··· Given records

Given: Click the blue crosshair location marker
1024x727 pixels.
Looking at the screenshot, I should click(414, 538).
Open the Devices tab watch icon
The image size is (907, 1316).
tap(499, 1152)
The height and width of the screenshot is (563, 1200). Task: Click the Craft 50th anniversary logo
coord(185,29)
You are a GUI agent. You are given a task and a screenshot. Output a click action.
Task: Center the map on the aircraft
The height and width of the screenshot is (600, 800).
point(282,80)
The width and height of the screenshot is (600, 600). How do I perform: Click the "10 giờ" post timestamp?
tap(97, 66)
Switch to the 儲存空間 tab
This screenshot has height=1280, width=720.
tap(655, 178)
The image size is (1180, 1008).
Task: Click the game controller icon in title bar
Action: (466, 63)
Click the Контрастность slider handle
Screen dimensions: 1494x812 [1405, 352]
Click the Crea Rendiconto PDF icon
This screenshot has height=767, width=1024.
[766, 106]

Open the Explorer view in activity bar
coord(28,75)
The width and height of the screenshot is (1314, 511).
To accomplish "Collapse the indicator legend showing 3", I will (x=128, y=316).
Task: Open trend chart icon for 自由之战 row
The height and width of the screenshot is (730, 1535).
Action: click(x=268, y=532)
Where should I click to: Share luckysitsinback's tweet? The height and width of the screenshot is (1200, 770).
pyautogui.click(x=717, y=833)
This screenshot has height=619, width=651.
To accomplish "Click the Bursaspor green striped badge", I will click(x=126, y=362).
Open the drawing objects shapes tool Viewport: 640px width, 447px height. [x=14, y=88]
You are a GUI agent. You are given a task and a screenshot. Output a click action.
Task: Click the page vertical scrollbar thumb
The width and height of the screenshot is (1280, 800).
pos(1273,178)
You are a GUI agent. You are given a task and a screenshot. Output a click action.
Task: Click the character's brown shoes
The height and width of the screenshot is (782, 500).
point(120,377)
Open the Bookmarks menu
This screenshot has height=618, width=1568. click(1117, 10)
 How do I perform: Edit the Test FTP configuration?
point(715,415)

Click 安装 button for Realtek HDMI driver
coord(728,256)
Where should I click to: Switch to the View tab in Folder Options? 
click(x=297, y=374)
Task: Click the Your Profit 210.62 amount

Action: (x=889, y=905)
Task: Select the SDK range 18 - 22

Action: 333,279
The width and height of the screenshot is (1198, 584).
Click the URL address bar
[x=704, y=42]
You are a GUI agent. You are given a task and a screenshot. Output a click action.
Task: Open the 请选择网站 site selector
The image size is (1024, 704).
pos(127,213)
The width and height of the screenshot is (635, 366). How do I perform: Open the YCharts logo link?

······

■ Work item ■
Every entry, from top to bottom, should be repeated word for word.

■ Exercise result ■
Given: Click the blue crosshair location marker
1024x727 pixels.
Looking at the screenshot, I should click(414, 538).
Open the Devices tab watch icon
The image size is (907, 1316).
tap(499, 1152)
The height and width of the screenshot is (563, 1200). Task: Click the Craft 50th anniversary logo
coord(185,29)
You are a GUI agent. You are given a task and a screenshot. Output a click action.
Task: Center the map on the aircraft
The height and width of the screenshot is (600, 800).
point(282,80)
The width and height of the screenshot is (600, 600). How do I perform: Click the "10 giờ" post timestamp?
tap(97, 66)
Switch to the 儲存空間 tab
This screenshot has height=1280, width=720.
tap(655, 178)
The image size is (1180, 1008).
Task: Click the game controller icon in title bar
Action: (466, 63)
Click the Контрастность slider handle
Screen dimensions: 1494x812 [1405, 352]
Click the Crea Rendiconto PDF icon
This screenshot has height=767, width=1024.
[766, 106]

Open the Explorer view in activity bar
coord(28,75)
The width and height of the screenshot is (1314, 511).
To accomplish "Collapse the indicator legend showing 3", I will (x=128, y=316).
Task: Open trend chart icon for 自由之战 row
The height and width of the screenshot is (730, 1535).
Action: click(x=268, y=532)
Where should I click to: Share luckysitsinback's tweet? The height and width of the screenshot is (1200, 770).
pyautogui.click(x=717, y=833)
This screenshot has height=619, width=651.
To accomplish "Click the Bursaspor green striped badge", I will click(x=126, y=362).
Open the drawing objects shapes tool Viewport: 640px width, 447px height. [x=14, y=88]
You are a GUI agent. You are given a task and a screenshot. Output a click action.
Task: Click the page vertical scrollbar thumb
The width and height of the screenshot is (1280, 800).
pos(1273,178)
You are a GUI agent. You are given a task and a screenshot. Output a click action.
Task: Click the character's brown shoes
The height and width of the screenshot is (782, 500).
point(120,377)
Open the Bookmarks menu
This screenshot has height=618, width=1568. click(1117, 10)
 How do I perform: Edit the Test FTP configuration?
point(715,415)

Click 安装 button for Realtek HDMI driver
coord(728,256)
Where should I click to: Switch to the View tab in Folder Options? 
click(x=297, y=374)
Task: Click the Your Profit 210.62 amount

Action: (x=889, y=905)
Task: Select the SDK range 18 - 22

Action: 333,279
The width and height of the screenshot is (1198, 584).
Click the URL address bar
[x=704, y=42]
You are a GUI agent. You are given a task and a screenshot. Output a click action.
Task: Open the 请选择网站 site selector
The image size is (1024, 704).
pos(127,213)
The width and height of the screenshot is (635, 366). How do I perform: Open the YCharts logo link?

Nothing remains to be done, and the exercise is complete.